The pandemic has changed a lot of things around the world. In times of stress, sadness, and world upturning events, nothing beats going to the movies. Unfortunately, pandemics and crowded movie theatres don’t mix, either at Cineplex or Landmark Cinemas, or the Vancouver International Film Festival.
Film festivals have long been an exploration of art through storytelling, best experienced in a darkened movie theatre surrounded by fellow cinephiles. But for a great while now that has not been possible. A recent survey of film festival directors and creators across the globe told those who organized the research study that they see the future of film festivals as more of a place to express art and storytelling, and less about the medium itself — although nothing quite beats the in-person experience, and the anticipation of sitting in a Festival movie theatre.
Truth to tell, most film festivals were already facing an identity crisis, even before the pandemic. An impenetrably dense media landscape, the proliferation of on-demand content, and market instability created a mounting sense of uncertainty: What should festivals be doing — and how can they possibly persevere?
Last year, Nicole Guillaumet — who worked as Sundance’s co-director from its early days in 1985 all the way through 2002 — told IndieWire’s Eric Kohn …
“Film festivals are accessible only to those who can afford them. Attending in person has become an exclusive experience. It is very expensive and excludes many young people who cannot afford to pay often exorbitant rates for access, or passes,” says Guillaumet.
Over the past 19 months, as we have continued to live through history in the making, it was only a matter of time — and survival — that moved film festival administrators to adapt to unprecedented circumstances by going online for the very first time. Guillaumet sees the move toward hybrid film festivals as a needed shift toward democratized access. “The impact on future audiences and future filmmakers will be enormous,” she said. “We need both virtual and in-person festivals.”
Existential questions about the future of cinema-going are nothing new for Festival administrators. Over the past number of years, the rise of streaming services and the accompanying decline in ticket sales have prompted much hand-wringing over the relevance of the in-cinema experience, with the coronavirus pandemic amplifying those anxieties as Festivals faced an apocalyptic reality: with theatres darkened across across the globe, and with previous film festival fare bypassing theatres almost entirely — in favour of streaming services such as MUBI, Festival Scope, Docsville, IndiePix and BFI Player, among other festival streaming services, what does the future hold for film festivals like our beloved homegrown VIFF?
Director Christopher Nolan, long a champion of the theatre experience, wrote an op-ed for The Washington Post underlining the human toll of closed theatres and diminished film festivals, urging distributors to re-consider their release plans.

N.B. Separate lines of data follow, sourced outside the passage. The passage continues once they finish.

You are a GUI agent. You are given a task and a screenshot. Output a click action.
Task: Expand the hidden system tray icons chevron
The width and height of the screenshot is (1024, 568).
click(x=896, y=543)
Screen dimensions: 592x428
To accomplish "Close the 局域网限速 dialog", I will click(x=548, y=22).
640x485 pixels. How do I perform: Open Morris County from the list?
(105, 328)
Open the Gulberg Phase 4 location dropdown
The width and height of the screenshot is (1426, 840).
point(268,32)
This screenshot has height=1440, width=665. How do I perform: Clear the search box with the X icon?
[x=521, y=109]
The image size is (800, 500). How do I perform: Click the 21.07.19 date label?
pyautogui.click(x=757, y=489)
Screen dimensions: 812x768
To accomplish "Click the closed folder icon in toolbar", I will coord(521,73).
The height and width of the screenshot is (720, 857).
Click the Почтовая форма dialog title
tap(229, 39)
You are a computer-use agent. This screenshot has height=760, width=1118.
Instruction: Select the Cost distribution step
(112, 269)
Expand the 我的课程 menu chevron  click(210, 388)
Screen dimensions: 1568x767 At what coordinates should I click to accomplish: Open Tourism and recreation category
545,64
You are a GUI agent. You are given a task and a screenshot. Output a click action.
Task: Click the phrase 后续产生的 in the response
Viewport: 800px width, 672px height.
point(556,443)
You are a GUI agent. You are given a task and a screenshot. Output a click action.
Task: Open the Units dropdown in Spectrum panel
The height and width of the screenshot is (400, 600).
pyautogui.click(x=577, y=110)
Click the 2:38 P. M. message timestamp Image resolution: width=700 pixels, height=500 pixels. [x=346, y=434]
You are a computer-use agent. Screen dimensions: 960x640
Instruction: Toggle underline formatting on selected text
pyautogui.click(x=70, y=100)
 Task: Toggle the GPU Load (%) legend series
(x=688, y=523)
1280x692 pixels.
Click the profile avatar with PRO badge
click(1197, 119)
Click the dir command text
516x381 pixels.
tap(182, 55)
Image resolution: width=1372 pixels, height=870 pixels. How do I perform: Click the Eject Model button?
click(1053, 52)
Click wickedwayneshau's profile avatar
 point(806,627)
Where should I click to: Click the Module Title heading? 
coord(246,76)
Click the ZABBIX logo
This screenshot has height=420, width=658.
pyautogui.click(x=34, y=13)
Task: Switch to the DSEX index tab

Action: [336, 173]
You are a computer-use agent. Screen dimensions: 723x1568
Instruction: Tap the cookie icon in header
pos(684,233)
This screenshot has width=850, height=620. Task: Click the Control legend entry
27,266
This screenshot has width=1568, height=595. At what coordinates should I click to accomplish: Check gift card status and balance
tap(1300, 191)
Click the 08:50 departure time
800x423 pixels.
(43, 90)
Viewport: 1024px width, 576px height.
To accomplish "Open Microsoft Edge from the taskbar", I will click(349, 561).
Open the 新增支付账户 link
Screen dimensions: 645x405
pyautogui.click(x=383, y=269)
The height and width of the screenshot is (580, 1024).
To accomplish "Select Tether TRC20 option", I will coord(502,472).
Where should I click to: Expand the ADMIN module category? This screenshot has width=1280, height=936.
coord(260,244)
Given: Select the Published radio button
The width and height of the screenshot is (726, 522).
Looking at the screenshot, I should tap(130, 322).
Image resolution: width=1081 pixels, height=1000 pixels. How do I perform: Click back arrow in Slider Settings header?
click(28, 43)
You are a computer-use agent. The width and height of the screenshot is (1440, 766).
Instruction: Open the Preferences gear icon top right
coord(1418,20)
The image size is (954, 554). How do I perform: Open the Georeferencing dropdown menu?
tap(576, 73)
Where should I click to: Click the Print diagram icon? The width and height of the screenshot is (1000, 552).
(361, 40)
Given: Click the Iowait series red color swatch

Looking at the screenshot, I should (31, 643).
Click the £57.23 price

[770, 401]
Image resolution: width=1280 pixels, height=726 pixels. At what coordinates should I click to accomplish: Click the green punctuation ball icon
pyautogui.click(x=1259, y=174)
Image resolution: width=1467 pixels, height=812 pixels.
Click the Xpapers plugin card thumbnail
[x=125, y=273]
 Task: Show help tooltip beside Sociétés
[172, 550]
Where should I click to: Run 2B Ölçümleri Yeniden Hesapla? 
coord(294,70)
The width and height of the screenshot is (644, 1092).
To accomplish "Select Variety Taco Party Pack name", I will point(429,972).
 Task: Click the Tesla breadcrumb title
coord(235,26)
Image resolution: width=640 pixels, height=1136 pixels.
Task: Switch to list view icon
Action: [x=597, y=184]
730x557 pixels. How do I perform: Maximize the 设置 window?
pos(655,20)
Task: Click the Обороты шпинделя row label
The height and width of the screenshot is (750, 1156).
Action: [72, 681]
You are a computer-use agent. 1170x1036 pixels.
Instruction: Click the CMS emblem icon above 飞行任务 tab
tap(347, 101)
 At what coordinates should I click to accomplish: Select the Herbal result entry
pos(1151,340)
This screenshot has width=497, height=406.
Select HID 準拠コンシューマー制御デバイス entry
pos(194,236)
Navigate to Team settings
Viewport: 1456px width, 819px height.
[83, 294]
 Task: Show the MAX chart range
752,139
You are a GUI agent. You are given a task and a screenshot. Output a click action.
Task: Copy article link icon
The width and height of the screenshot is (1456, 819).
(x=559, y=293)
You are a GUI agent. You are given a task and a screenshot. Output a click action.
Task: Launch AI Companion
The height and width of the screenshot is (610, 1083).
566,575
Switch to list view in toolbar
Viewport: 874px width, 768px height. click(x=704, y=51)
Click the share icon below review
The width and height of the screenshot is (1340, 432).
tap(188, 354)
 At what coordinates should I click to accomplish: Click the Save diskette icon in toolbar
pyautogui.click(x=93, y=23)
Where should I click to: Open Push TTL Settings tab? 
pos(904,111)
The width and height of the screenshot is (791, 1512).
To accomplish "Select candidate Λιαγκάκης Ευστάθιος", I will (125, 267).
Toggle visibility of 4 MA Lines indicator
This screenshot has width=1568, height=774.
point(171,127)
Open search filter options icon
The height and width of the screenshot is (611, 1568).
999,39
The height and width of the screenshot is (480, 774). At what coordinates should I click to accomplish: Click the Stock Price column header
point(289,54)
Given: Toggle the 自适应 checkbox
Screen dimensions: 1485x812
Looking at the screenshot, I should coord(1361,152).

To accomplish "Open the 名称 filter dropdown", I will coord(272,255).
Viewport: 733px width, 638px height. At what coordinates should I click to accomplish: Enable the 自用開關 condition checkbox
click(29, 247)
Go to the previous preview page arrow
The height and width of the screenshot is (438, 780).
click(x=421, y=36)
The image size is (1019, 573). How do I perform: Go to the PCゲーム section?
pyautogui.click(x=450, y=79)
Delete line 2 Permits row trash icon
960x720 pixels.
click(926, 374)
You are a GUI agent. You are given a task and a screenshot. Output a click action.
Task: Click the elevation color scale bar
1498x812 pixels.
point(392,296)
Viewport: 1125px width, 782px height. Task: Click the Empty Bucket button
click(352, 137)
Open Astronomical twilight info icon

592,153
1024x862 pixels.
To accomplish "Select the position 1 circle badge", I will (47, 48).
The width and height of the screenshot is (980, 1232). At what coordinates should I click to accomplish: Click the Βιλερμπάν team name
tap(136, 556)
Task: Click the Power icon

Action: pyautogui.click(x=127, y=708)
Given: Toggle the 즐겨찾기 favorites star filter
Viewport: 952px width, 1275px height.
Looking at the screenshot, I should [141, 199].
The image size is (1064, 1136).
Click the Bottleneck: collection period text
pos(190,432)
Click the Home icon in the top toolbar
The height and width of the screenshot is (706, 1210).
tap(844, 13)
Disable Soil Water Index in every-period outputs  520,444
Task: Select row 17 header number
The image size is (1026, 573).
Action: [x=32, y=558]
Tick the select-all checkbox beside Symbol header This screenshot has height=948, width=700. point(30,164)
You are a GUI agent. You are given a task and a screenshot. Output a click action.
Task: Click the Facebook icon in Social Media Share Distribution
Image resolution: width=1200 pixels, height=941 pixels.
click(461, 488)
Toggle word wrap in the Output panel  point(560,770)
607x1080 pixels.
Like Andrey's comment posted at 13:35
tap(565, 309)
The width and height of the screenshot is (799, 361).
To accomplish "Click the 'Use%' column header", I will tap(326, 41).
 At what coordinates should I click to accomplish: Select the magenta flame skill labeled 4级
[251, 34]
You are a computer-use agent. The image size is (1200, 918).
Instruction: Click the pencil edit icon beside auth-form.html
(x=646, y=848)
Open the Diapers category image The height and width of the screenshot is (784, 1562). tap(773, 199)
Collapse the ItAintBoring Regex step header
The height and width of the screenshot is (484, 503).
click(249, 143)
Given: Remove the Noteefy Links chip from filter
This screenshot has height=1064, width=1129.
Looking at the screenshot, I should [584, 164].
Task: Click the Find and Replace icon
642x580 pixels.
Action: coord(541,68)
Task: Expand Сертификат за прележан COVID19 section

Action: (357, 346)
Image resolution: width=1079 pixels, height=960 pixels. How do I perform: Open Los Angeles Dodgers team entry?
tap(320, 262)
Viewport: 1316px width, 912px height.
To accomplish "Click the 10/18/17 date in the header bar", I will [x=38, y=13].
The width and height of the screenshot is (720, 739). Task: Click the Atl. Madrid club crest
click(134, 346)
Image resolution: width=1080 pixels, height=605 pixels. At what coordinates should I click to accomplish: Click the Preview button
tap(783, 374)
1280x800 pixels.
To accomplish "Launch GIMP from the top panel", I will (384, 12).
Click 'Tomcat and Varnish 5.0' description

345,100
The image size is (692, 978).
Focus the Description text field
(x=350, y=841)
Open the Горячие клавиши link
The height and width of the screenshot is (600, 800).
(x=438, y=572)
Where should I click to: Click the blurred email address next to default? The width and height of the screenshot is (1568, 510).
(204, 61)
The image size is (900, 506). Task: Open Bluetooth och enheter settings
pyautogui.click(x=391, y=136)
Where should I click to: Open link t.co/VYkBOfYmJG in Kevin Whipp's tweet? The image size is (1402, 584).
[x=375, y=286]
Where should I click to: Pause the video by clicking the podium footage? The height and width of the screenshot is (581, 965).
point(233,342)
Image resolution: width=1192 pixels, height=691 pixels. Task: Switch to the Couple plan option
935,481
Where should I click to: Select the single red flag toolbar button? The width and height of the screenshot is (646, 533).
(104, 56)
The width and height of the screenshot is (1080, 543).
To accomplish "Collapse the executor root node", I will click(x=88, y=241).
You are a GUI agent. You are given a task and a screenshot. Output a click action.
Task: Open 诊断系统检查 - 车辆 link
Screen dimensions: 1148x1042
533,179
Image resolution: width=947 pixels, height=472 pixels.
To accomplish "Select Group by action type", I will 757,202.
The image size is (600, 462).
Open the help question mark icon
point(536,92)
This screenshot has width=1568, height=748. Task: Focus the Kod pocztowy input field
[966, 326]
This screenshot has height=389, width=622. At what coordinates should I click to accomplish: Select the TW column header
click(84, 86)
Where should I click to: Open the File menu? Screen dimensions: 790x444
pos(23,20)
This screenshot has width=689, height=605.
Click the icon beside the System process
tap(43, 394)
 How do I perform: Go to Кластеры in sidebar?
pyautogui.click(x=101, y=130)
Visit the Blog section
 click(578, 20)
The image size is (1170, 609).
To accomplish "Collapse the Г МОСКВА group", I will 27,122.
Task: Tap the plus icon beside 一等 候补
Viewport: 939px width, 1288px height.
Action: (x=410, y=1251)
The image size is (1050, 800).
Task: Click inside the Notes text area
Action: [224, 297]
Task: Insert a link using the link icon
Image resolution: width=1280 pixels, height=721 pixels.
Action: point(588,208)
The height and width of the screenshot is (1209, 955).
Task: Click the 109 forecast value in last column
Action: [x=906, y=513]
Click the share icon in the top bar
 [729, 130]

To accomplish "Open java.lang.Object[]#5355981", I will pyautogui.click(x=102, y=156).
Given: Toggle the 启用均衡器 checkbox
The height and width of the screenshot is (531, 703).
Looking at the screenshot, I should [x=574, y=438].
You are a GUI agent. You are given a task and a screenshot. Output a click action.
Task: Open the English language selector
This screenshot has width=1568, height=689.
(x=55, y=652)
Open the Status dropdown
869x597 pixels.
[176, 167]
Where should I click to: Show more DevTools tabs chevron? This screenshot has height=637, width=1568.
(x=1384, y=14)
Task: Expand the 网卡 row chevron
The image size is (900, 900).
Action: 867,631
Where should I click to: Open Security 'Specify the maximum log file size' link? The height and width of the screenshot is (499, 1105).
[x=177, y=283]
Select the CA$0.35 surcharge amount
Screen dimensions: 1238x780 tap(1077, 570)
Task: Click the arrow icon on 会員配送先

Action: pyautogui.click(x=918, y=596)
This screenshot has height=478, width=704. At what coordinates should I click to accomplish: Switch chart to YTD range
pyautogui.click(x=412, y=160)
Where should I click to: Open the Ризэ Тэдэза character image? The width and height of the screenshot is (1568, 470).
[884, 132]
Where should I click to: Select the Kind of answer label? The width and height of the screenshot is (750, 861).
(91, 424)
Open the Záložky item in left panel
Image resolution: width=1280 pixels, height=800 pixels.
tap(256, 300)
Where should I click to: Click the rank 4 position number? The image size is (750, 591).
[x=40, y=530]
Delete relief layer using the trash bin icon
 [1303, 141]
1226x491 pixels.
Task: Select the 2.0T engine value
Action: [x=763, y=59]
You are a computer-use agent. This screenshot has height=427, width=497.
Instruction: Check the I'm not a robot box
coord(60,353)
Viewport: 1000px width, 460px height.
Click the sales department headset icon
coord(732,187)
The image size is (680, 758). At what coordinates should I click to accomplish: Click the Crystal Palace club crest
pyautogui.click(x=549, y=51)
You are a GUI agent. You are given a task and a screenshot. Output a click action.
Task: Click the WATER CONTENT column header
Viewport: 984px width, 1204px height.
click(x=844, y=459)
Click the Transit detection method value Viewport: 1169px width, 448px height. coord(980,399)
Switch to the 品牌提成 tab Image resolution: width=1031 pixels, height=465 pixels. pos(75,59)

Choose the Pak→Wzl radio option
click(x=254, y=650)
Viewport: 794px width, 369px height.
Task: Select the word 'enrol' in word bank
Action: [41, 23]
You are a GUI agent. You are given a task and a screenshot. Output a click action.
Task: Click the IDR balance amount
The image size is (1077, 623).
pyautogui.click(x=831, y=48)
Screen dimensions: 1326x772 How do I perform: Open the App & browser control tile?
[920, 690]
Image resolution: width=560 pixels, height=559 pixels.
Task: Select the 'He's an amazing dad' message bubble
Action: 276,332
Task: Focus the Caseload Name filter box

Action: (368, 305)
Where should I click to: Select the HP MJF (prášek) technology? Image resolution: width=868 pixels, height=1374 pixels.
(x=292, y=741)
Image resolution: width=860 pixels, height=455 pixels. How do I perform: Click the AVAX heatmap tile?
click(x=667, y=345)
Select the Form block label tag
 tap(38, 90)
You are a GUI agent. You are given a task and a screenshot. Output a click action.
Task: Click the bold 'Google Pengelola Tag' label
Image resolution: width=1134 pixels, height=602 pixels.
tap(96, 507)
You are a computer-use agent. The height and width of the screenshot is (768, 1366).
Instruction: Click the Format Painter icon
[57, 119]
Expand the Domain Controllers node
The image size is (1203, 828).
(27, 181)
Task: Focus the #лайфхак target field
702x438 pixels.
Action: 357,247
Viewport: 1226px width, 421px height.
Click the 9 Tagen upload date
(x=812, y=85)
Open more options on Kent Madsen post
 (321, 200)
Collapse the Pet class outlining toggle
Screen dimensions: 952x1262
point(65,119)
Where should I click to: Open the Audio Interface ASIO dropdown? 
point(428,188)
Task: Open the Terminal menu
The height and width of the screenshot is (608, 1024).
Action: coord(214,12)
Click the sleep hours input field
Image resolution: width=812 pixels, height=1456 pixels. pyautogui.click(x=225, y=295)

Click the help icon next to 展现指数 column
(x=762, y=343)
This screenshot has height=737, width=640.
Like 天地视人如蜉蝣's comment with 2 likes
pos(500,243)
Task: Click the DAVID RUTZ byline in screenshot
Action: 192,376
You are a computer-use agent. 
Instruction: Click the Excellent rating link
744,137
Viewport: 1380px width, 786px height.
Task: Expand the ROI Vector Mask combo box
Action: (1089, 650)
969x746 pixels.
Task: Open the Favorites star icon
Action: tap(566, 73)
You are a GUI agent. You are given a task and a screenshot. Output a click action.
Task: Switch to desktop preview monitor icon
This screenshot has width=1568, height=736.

“The theatrical and the festival exhibition community needs strategic and forward-thinking partnership from the studios and distributors,” Nolan wrote. “Much of the current short-term loss is recoverable. When this crisis passes, the need for collective human engagement, the need to live and love and laugh and cry together, will be more powerful than ever. The combination of that pent-up demand and the promise of great new movies will boost local and national economies, and allow film festivals to thrive into the future.”
Perhaps Nolan is right to sound the alarm. The future of the blockbuster Hollywood movie and independent film festivals alike may not be lost, but theatres, festival administrators and independent film studios must prepare for the possibility — and perhaps even, probability — of a grim post-pandemic reality.